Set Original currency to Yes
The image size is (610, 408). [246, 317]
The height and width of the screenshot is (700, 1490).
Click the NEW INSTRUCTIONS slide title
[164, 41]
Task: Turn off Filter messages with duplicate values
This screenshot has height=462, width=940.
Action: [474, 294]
.....
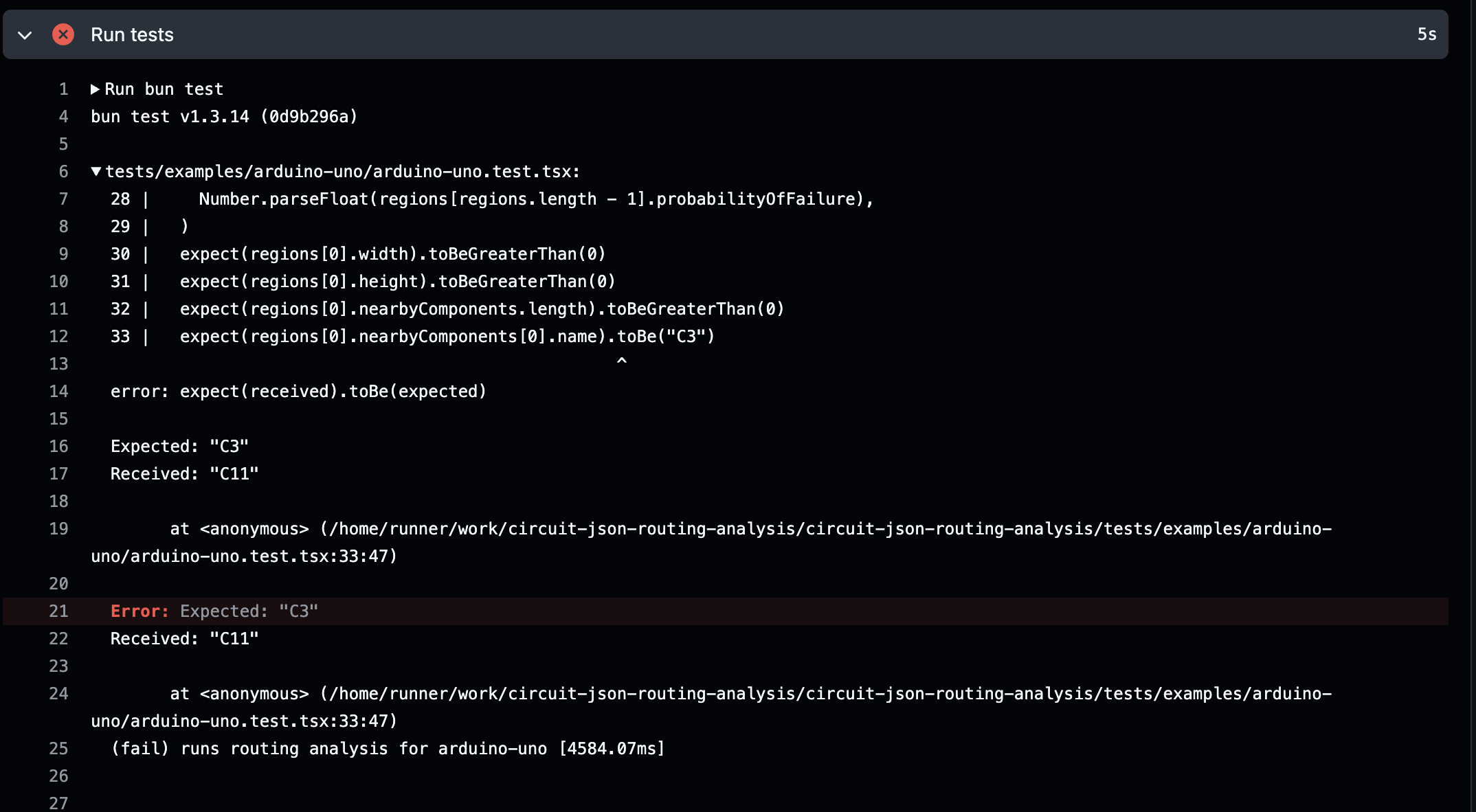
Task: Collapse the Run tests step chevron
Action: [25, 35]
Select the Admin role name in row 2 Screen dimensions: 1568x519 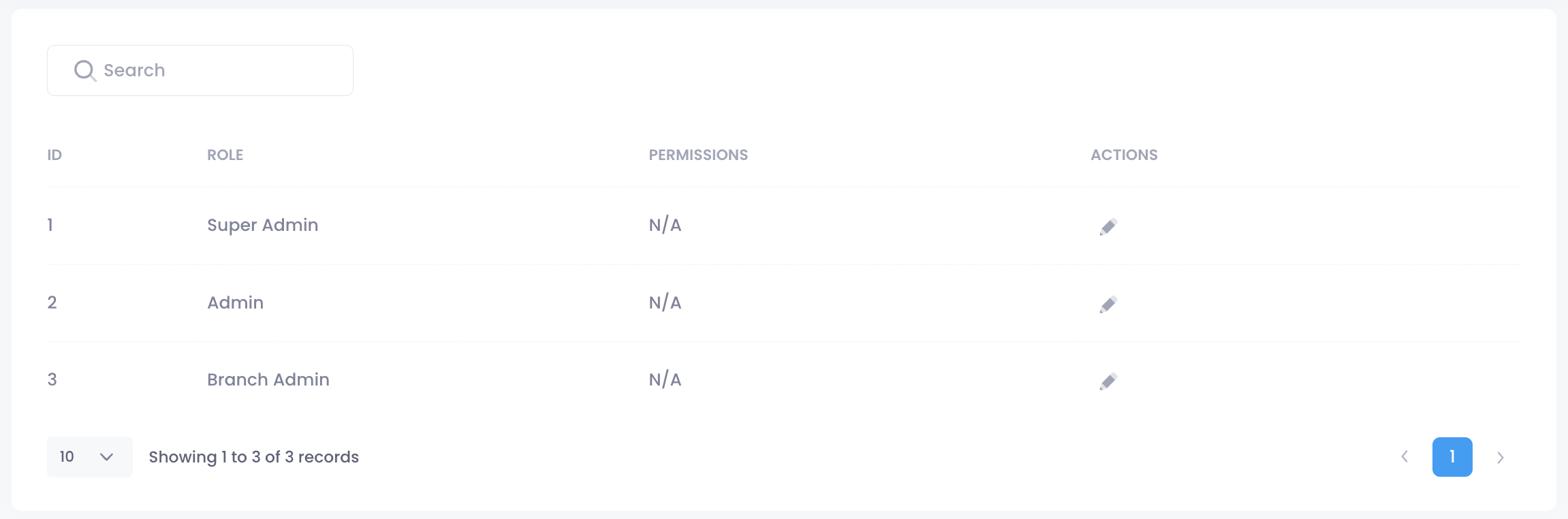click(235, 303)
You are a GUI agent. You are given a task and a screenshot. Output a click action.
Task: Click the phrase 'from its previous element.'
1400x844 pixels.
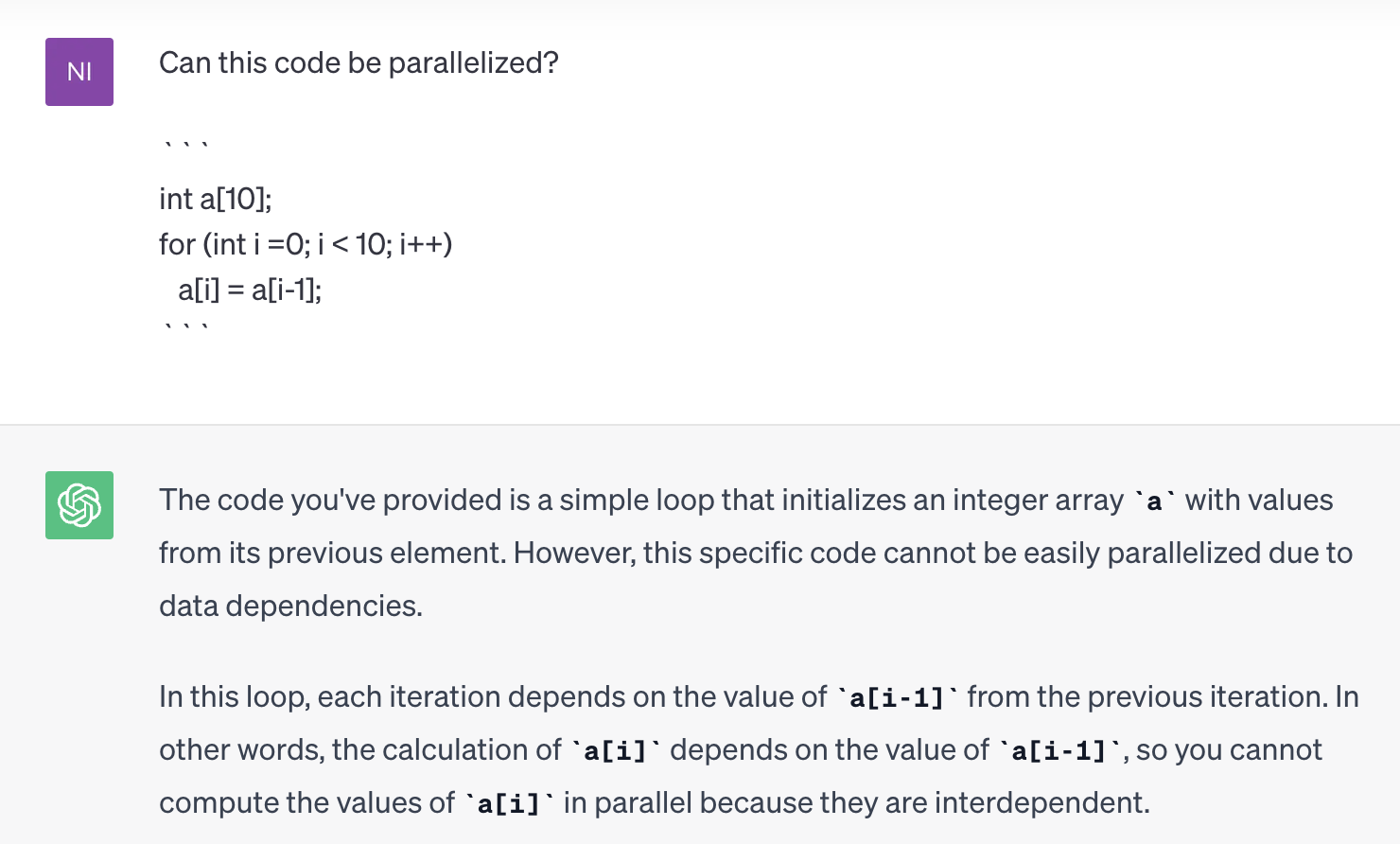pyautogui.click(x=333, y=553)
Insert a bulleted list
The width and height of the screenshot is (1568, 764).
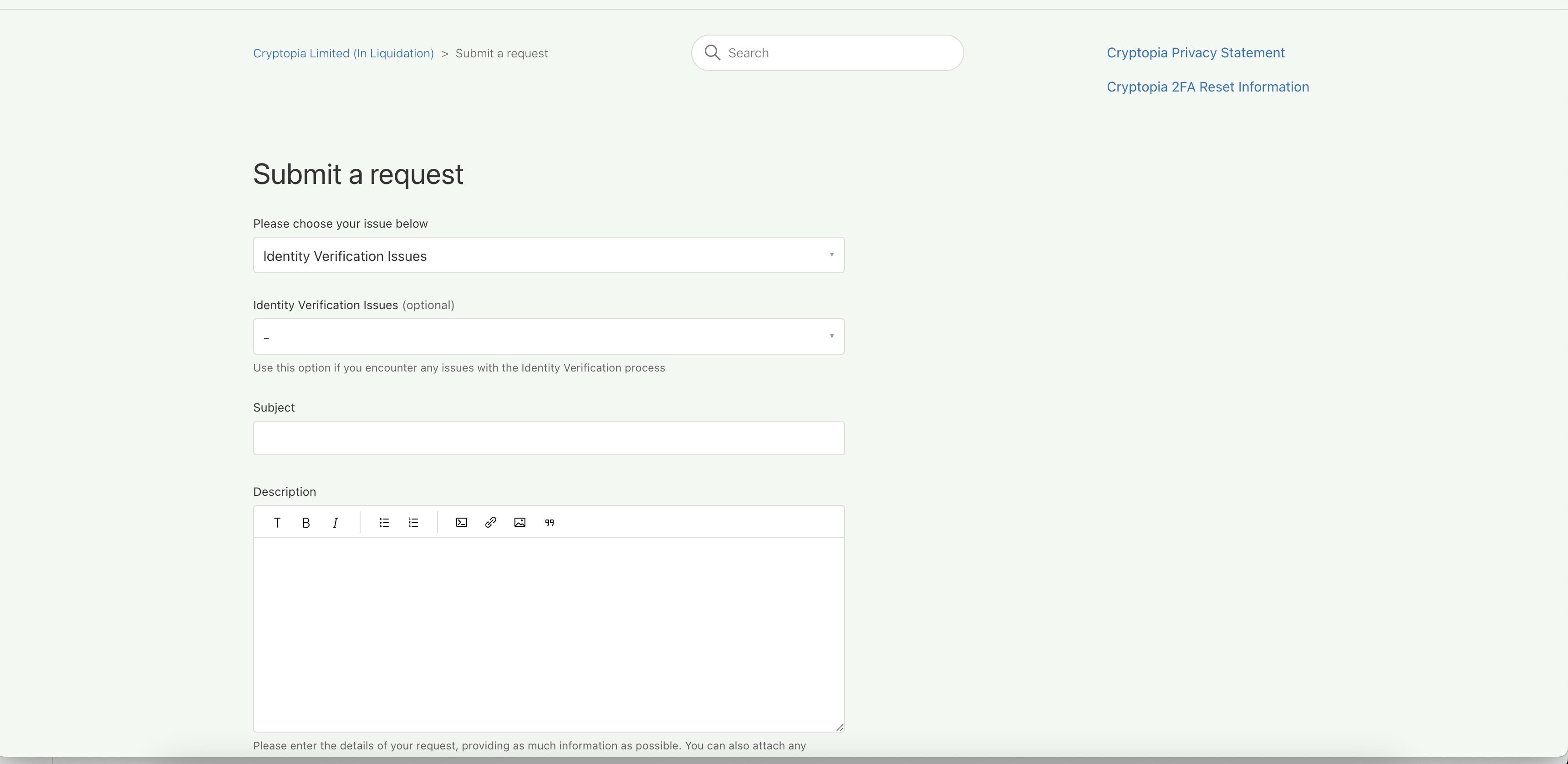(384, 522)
.....
DO THIS:
Transcribe the data lines between the one holding "Task: Turn off" and the one holding "Action: [474, 294]", inclusive, reproducing each line without any change.

RESULT BELOW:
Task: Turn off Filter messages with duplicate values
This screenshot has height=462, width=940.
Action: [474, 294]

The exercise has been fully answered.